** Opening Records for the task block **
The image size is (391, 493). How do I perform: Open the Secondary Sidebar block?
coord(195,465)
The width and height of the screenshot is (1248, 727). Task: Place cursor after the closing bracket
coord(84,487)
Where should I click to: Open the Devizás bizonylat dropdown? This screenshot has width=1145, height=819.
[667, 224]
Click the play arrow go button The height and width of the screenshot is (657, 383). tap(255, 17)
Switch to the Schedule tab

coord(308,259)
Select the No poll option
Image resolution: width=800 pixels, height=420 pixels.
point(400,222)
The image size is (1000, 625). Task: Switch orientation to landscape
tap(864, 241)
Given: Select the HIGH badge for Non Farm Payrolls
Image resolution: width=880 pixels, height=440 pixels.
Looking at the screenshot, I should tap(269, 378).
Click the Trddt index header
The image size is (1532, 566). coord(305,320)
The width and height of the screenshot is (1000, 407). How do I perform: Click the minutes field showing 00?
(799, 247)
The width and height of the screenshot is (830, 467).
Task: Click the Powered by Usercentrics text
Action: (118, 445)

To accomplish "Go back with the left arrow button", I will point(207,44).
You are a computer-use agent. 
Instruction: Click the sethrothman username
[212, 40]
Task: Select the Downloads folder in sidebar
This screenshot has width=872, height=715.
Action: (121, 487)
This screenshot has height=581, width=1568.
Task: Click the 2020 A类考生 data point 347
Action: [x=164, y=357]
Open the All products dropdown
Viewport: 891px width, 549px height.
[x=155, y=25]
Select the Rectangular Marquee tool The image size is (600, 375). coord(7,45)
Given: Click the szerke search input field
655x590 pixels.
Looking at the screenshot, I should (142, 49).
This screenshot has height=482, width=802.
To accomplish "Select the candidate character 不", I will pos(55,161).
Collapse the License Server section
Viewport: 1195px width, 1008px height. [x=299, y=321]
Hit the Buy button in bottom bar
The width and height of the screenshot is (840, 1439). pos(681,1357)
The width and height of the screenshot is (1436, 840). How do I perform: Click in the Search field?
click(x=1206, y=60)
** Closing Records for the task block **
What to work on:
Show each line of the material that includes the word "will".

Reply to the exercise:
To accomplish "Go back with the left arrow button", I will point(207,44).
To accomplish "Select the candidate character 不", I will pos(55,161).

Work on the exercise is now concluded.